▶ _REQUIRED TASK_: Render every line of the listing below as a JSON array of strings, one string per line, omitting blank lines and the pictures.

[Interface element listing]
▶

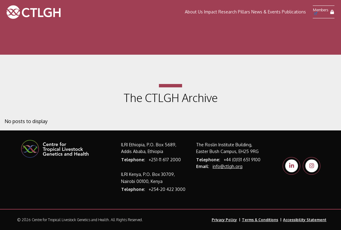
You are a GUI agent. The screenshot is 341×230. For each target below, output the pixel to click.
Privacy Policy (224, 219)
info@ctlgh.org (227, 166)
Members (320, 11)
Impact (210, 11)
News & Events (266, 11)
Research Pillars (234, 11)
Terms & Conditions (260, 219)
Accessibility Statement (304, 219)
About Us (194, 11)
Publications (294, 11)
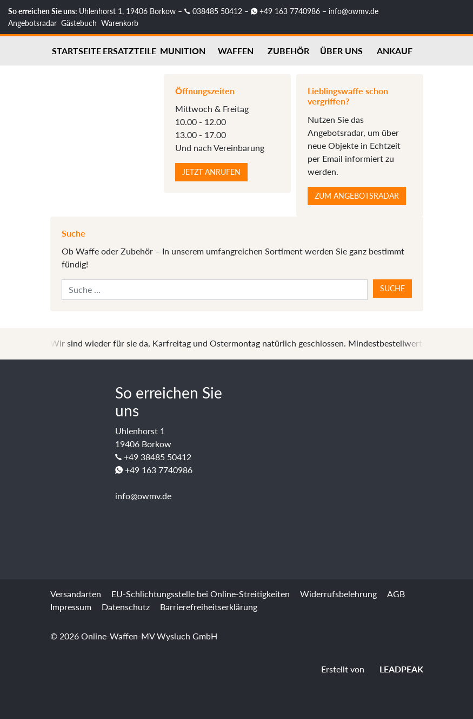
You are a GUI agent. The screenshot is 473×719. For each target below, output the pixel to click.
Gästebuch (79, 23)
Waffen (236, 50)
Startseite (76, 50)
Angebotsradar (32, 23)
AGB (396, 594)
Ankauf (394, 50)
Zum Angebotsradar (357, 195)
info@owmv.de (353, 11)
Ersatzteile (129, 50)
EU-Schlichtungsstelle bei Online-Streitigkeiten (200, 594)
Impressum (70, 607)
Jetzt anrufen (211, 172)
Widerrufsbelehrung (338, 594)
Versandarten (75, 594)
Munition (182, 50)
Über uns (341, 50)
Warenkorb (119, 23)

◀

▶ _EXPECTED OUTPUT_:
[
  "You are a GUI agent. The screenshot is 341×230. For each target below, output the pixel to click.",
  "Privacy Policy (224, 219)",
  "info@ctlgh.org (227, 166)",
  "Members (320, 11)",
  "Impact (210, 11)",
  "News & Events (266, 11)",
  "Research Pillars (234, 11)",
  "Terms & Conditions (260, 219)",
  "Accessibility Statement (304, 219)",
  "About Us (194, 11)",
  "Publications (294, 11)",
  "You are a GUI agent. The screenshot is 473×719. For each target below, output the pixel to click.",
  "Gästebuch (79, 23)",
  "Waffen (236, 50)",
  "Startseite (76, 50)",
  "Angebotsradar (32, 23)",
  "AGB (396, 594)",
  "Ankauf (394, 50)",
  "Zum Angebotsradar (357, 195)",
  "info@owmv.de (353, 11)",
  "Ersatzteile (129, 50)",
  "EU-Schlichtungsstelle bei Online-Streitigkeiten (200, 594)",
  "Impressum (70, 607)",
  "Jetzt anrufen (211, 172)",
  "Widerrufsbelehrung (338, 594)",
  "Versandarten (75, 594)",
  "Munition (182, 50)",
  "Über uns (341, 50)",
  "Warenkorb (119, 23)"
]